* [Source document]:
_ _ _

On each client, I have a service definition such as:

 root@myhost:/etc/firewalld/services/# cat cfengine3.xml
<?xml version="1.0" encoding="utf-8"?>
<service version="1.0">
  <short>CFEngine3</short>
  <description>CFEngine 3</description>
  <port protocol="tcp" port="5308"/>
  <destination ipv4="<my policy hub IP"/>
</service>

Such service is in turn declared into the "work" zone file.
cat work.xml
<zone>
  <short>Work</short>
  <description>For use in work areas. You mostly trust the other computers on networks to not harm your computer. Only selected incoming connections are accepted.</description>
  <service name="bru"/>
  <service name="cfengine3"/>
  <service name="ipp"/>
  <service name="ipp-client"/>
  <service name="mdns"/>
  <service name="mountd"/>
  <service name="nfs"/>
  <service name="rpc-bind"/>
  <service name="samba-client"/>
  <service name="ssh"/>
</zone>

From the CF3 policy hub, nmap reports the 5308/tcp as "filtered", such as in:

[root@policyhub ~]$ nmap -p 5308 myhost
Starting Nmap 5.51 ( http://nmap.org ) at 2014-07-24 15:49 CDT
Nmap scan report for myhost (XXX.XXX.XXX.XXX)

_ _ _

* [Given information]:
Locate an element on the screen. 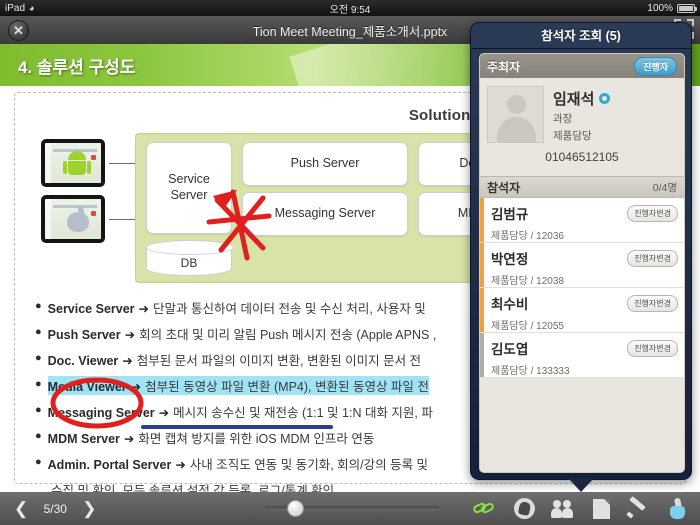 This screenshot has width=700, height=525. bullet-desc: 회의 초대 및 미리 알림 Push 메시지 전송 (Apple APNS , is located at coordinates (288, 335).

_ _ _

* [Exercise tasks]:
1. In the firewalld excerpt, which protocol and port number does the CFEngine3 service definition specify?
2. In the firewalld excerpt, what are all the child elements inside the `<service>` element of the cfengine3.xml definition?
3. Retype the firewalld excerpt starting with "From the CF3" and going on through "for myhost (XXX.XXX.XXX.XXX)".

* [Numbered answers]:
1. TCP, port 5308.

2. short, description, port, destination

3.
From the CF3 policy hub, nmap reports the 5308/tcp as "filtered", such as in:

[root@policyhub ~]$ nmap -p 5308 myhost
Starting Nmap 5.51 ( http://nmap.org ) at 2014-07-24 15:49 CDT
Nmap scan report for myhost (XXX.XXX.XXX.XXX)